Ценой потери - Грэм Грин 7 стр.


- Если увидишь, что на буфете стоит целый графин, тогда пожалуйста. Не то получится неловко.

Мари Рикэр с серьезным лицом выслушала наставление и перевела взгляд с мужа на скучную в своем однообразии стену джунглей. Единственная тропинка, уводившая в лесную чащу, была занавешена циновками, чтобы никто из белых не видел, как там будут справлять праздничные обряды.

- Ты слышала, что я сказал, дорогая?

- Да. Я не забуду.

- И еще сандвичи. Не налегай на них, как в прошлый раз. Мы не наедаться туда едем. Это производит дурное впечатление.

- Я ничего в рот не возьму.

- Это тоже не годится. Подумают, ты не ешь, потому что все черствые. А сандвичи у них почти всегда черствые.

Медалька с изображением святого Христофора болталась под ветровым стеклом, как амулет.

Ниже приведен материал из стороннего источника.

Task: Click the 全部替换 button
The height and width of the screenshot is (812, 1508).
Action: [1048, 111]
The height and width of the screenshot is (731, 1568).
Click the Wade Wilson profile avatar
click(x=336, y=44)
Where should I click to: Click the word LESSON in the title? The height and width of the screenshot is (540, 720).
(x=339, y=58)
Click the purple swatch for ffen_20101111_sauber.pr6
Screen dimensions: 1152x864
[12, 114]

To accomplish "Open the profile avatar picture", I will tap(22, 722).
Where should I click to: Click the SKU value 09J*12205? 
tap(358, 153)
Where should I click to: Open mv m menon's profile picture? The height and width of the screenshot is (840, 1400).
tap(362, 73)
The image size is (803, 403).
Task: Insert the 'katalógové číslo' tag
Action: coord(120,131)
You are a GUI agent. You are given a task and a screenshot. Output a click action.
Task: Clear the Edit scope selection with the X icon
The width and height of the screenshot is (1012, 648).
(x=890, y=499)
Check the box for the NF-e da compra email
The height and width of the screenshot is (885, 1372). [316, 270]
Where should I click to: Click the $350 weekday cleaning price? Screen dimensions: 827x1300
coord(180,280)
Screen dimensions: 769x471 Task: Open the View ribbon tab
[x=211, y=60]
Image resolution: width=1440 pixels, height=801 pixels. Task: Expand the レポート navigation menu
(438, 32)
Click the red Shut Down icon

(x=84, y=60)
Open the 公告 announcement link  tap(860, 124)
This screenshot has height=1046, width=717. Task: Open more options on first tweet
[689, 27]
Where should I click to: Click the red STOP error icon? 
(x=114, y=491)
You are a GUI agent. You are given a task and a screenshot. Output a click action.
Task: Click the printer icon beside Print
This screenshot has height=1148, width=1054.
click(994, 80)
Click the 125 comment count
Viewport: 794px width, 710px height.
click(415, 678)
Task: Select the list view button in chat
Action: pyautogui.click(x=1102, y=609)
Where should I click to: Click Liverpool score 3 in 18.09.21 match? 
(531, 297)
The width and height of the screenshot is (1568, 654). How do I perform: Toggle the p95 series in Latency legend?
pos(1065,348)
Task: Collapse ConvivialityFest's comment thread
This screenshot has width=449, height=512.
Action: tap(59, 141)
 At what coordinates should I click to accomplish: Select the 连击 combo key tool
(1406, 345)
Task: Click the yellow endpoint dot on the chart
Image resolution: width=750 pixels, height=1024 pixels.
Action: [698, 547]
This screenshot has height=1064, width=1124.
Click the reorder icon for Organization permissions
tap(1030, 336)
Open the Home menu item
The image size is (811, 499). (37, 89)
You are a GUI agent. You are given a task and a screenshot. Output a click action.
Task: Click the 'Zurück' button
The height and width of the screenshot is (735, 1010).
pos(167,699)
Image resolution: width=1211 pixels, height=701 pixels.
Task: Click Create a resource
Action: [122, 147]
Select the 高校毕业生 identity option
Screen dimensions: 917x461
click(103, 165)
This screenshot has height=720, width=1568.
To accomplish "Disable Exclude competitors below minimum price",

- Я боюсь, - сказала Мари Рикэр. - Все это так сложно, а мадам Гэлль к тому же не любит меня.

- Да нет, не в том дело, - добреньким голосом втолковывал ей Рикэр. - Прошлый раз - помнишь? - ты поднялась раньше жены верховного комиссара. Мы, конечно, не обязаны подчиняться здешнему нелепому этикету, но я не хочу, чтобы нас считали выскочками, а по здешним правилам ведущие коммерсанты идут по рангу за государственными служащими. Следи за мадам Кассэн - когда она начнет прощаться.

- Я никак не запомню их фамилий.

- Ну, толстая такая. Ее нельзя не заметить. Да, кстати, если там будет Куэрри, не стесняйся и пригласи его ночевать к нам. В такой дыре чего только не дашь, чтобы поговорить с интеллигентным человеком. Ради Куэрри я даже стерплю этого атеиста доктора Колэна. Вторую кровать можно будет поставить на веранде.

Но ни Куэрри, ни Колэна на приеме у губернатора не было.

- Мне минеральной воды, пожалуйста, если вас не затруднит, - сказала Мари Рикэр.

Из сада всех пригласили в дом, потому что грузовик, разъезжающий в этот час по улицам, обстреливал город зарядами ДДТ и окутывал его ядовитым гигиеническим туманом.

Мадам Гэлль собственными ручками любезно подала Мари Рикэр стакан минеральной воды.

- Вы здесь, кажется, единственные, - сказала она, - кто успел познакомиться с нашим знаменитым Куэрри. Мэр хотел бы получить его автограф для Золотой книги, но он, видимо, безвыездно живет там, в этом скорбном месте. Может быть, вы его оттуда вытащите нам всем на благо?

- Мы с ним еле знакомы, - сказала Мари Рикэр. - Он как-то переночевал у нас, вот и все. И остался-то он только потому, что был разлив. Мне кажется, ему ни с кем не хочется встречаться. Мой муж обещал никому не говорить, что…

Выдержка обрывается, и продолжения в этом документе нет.